The drop in coverage comes at the same time that the district is at an impasse with employee groups over other insurance-related issues. The district now fully covers monthly premiums for its employees but has proposed charging employees a monthly rate, with a sliding scale based on their salaries. Copays and deductibles would also go up. The unions have rejected that.
While those insurance changes must be bargained, the coverage of specific medications do not require negotiations with unions, Martin-Ogburn said at the meeting.
Fusco disagrees and said the union will hold a public awareness campaign to voice concerns about how the district is handling insurance matters.
“We’ve got a campaign plan of how this school board, this district is OK with their employees getting sick and dying because that’s exactly how people are relating it to me,” Fusco said at the insurance committee meeting. “They say, ‘This medicine has literally saved my life.’ I am not going to ignore that. I’m saying you need to go back and get this turned around like yesterday.”

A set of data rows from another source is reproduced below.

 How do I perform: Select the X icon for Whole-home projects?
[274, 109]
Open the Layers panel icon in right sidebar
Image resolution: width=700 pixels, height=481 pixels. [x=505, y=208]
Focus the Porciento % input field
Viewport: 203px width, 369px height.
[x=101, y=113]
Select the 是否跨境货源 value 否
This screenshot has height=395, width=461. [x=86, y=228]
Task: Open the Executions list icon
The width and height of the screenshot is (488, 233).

Lisa Yurkin, a liaison with the Federation of Public Employees, speaks during a Broward schools wellness committee meeting at Nob Hill Soccer Club Park in Sunrise, Wednesday, Feb. 11, 2026. (Carline Jean/South Florida Sun Sentinel)
Lisa Yurkin, an employee relations liaison for another union, the Federation of Public Employees, told the insurance committee she’s a cancer survivor and questions what may happen if a medication she takes is deemed too expensive.

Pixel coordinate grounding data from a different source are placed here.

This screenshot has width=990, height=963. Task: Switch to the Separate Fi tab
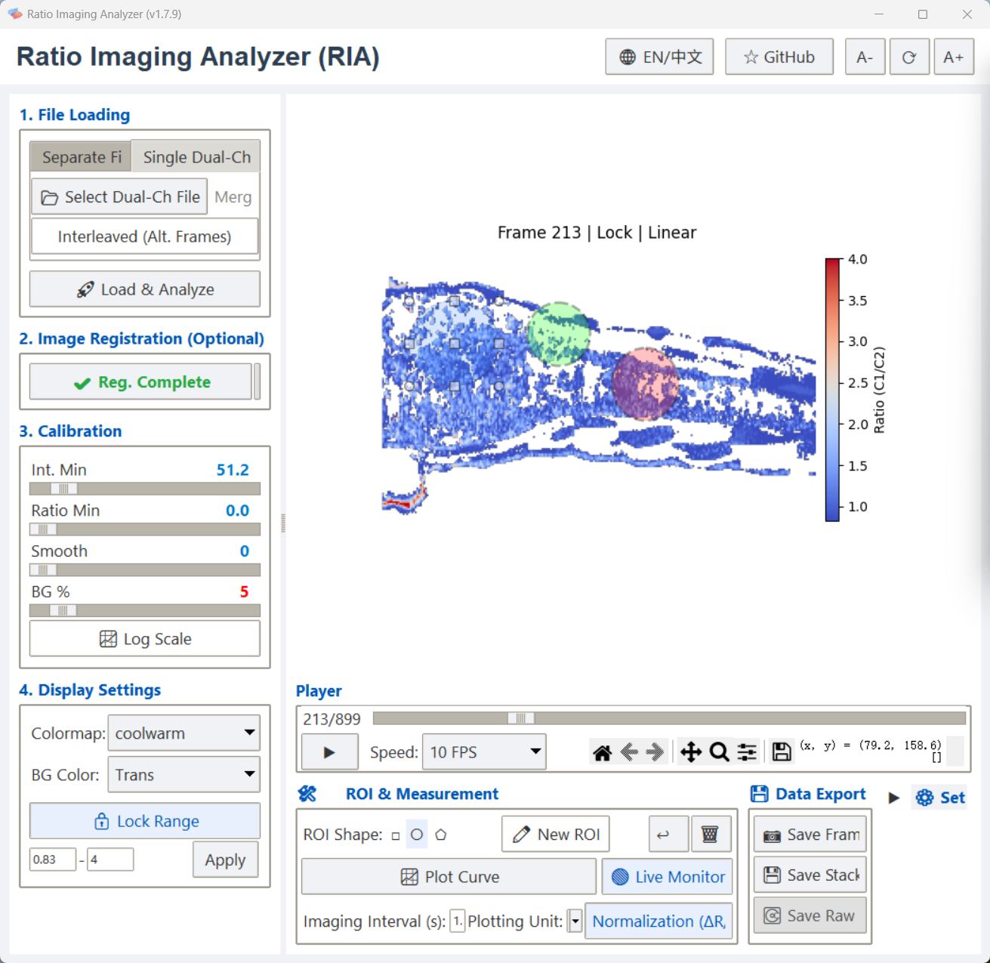click(80, 156)
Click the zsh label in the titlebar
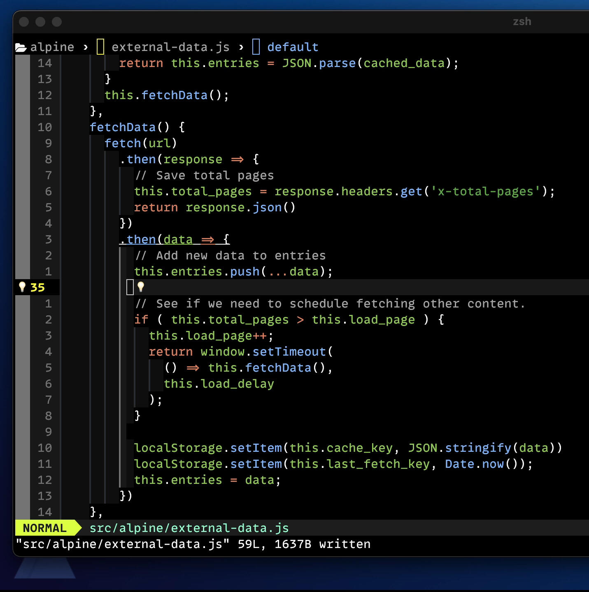Screen dimensions: 589x592 (522, 21)
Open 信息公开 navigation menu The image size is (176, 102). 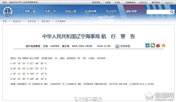(x=50, y=11)
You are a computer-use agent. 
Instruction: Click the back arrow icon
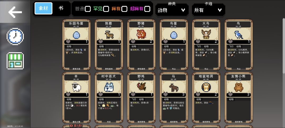[15, 12]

“What I’m hearing is sacrificing lives and health, based upon monetary formulations rather than prescription formulations,” she said. “And that’s a faulty, dangerous, dehumanizing concept that we’re going with.”
Martin-Ogburn said major drugs for cancer are on the approved list, and even if they got removed, patients would have the right to appeal.
However, she said, “to be clear, there is no appeals process for the GLP-1 weight loss only drug being removed from the formulary. There are other non-GLP-1 weight loss drugs that are on the formulary that employees can speak with their doctor and move to.”
Merlin said the decision feels like a betrayal.
“As frustrating as teacher pay is, I always felt like my insurance was going to take care of me from a health perspective. And now it feels like that’s being stripped away on the backs of educators’ shoulders” because of the district’s financial problems, she said.